La mia “fase due”

Dopo un mese abbondante di isolamento sono entrata ufficialmente nella mia personale “fase due” che non consiste, come si potrebbe credere, in un allentamento dell’attenzione, ma, al contrario, in una sorta di generale rallentamento della mia quotidianità.

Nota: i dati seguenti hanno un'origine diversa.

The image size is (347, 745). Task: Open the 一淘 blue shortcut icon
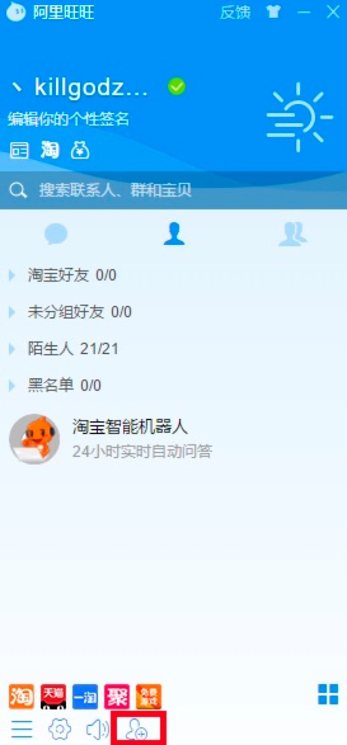(85, 696)
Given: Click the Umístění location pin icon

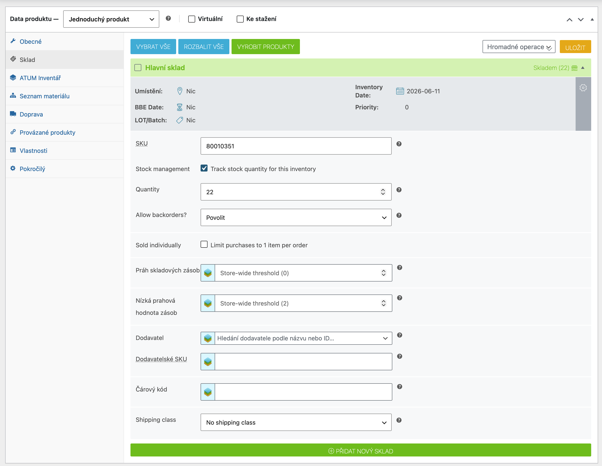Looking at the screenshot, I should click(179, 91).
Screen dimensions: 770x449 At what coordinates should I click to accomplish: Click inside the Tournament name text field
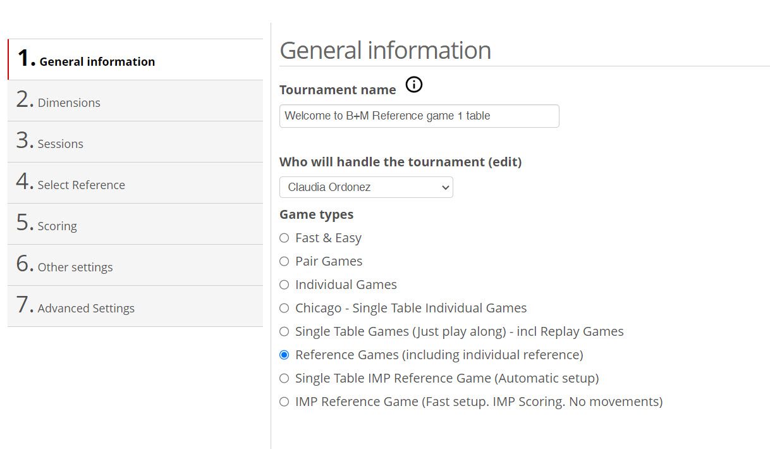point(419,116)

Ormai la porta di casa è diventata un limite invalicabile, quasi avessi il braccialetto elettronico, non esco quasi più, neanche per gettare l’immondizia che, ormai, raccolgo accuratamente nei vari contenitori e porto in cortile una volta alla settimana (con l’eccezione del multipak che mi regala un’uscita straordinaria ogni quindici giorni): quando scendo porto con me la carta, il vetro, il sacchetto rosso e quelli dell’umido e così colgo la rara occasione di fare un giro in giardino e di godere del silenzio della notte e di ammirare la luna.

Mi sembra quasi di essere in vacanza.

Per il resto mi alzo abbastanza tardi, sbrigo qualche faccenda domestica, programmo pranzo e cena (con un’occhio ad evitare l’eccesso di calorie), passo un po’ di tempo sul balcone che, in questi giorni, è inondato di sole, mi sforzo di fare qualche esercizio fisico, guardo pochissimo i notiziari e penso, penso tantissimo.

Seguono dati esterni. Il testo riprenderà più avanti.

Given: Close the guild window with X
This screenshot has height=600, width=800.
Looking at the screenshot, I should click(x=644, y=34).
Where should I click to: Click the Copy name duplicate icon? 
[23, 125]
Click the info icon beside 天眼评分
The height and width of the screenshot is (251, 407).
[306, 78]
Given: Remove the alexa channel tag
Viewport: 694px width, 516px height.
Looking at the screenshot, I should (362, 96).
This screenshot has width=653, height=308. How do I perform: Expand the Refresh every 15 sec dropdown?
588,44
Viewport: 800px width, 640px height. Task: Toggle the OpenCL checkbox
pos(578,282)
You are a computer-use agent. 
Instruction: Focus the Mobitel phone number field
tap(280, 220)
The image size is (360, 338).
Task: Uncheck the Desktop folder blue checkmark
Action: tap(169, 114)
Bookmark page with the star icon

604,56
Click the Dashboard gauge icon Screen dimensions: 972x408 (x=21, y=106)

La mia “fase due” non prevede nessun “liberi tutti”, ma è all’insegna della lentezza, del ripensamento, dell’attesa senza grandi illusioni, della memoria, della compassione, della condivisione.

Sto accettando abbastanza serenamente l’idea che il ritorno alla normalità (quale normalità?) sia ancora lontano e incerto, non mi attacco alle scadenze dei vari decreti, non mi lascio illudere da date che sono destinate ad essere procrastinate, ma aspetto, tranquillamente senza farmi prendere dall’ansia.

E, d’altra parte, non c’è altro da fare.